On the other hand, balance of grace and mercy is needed...yea necessary if we are to be effective. This sin issue, if you have forgotten, affects everyone. "If anyone says they haven't sinned, the truth is not in them." We have all sinned. Therefore, the first person you will need to deal with is the one you see in the mirror each day. Be sure you stop the sin without killing the person. This is that all too oft overlooked balance.

Notice in Ephesians 4. Paul instructs the hearer to be humble and gentle, longsuffering, forbearing one another, etc. (v.2) Then he spends a good deal of time not mincing words about those who walk in unrighteousness, lasciviousness, and immoral behavior. The line is pulled tight! In v.25-30 he says, in essence, whatever you are doing in sin...stop doing it! But before the chapter has ended he reverts back to reminding the reader of mercy and forgiveness. (v.32)

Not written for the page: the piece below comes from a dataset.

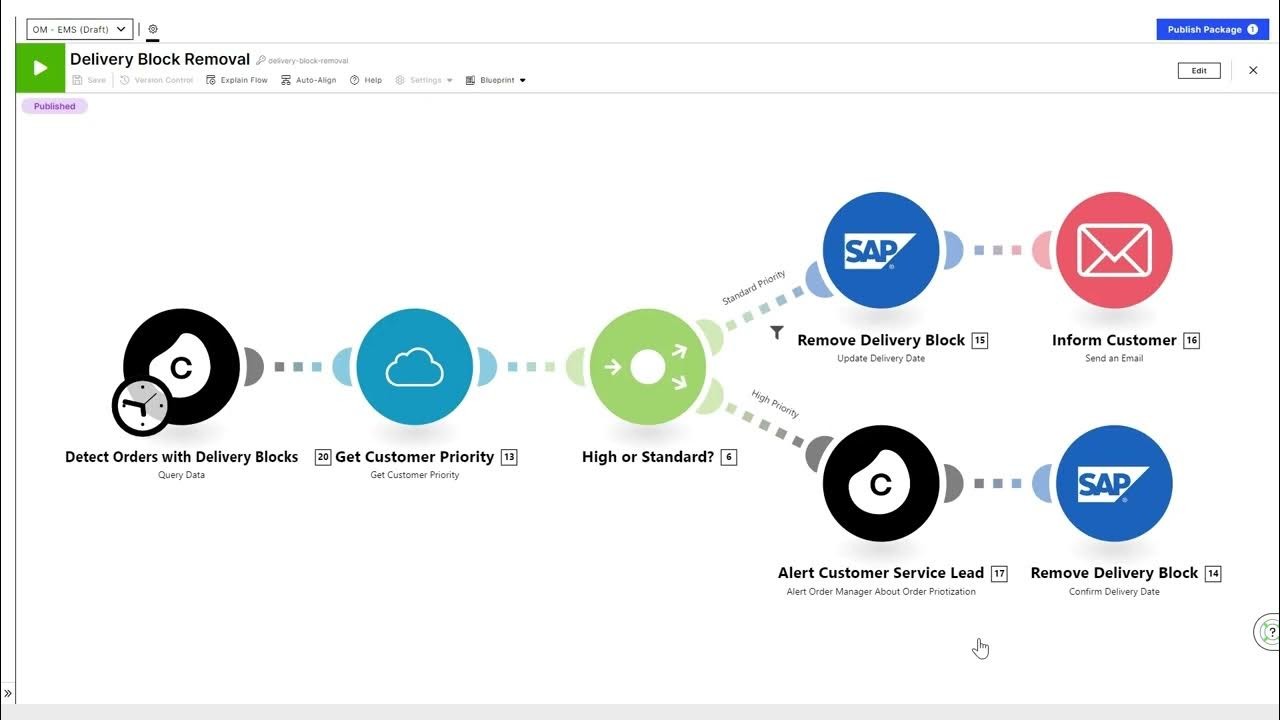Expand the Blueprint menu
1280x720 pixels.
(x=496, y=80)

I have found that 'religious' folks have a real appetite for the "preaching against" stuff. "Hold the line" I have heard them say. Well, unless you have some mercy to hold the line on the other end, you have no clue about walking the line. The Tightline of Grace requires a pull from each side.

All that to say, we never endorse sin! But when a sinner turns for home, we immediately embrace them, love them and nurse them back to health. It is not Gods will to shoot wounded Christians. Galatians 6:1 must ring in our hearts.

I hope you are equipped to walk the line. You will need strong positions on either side and a good deal of balance. I wish you well.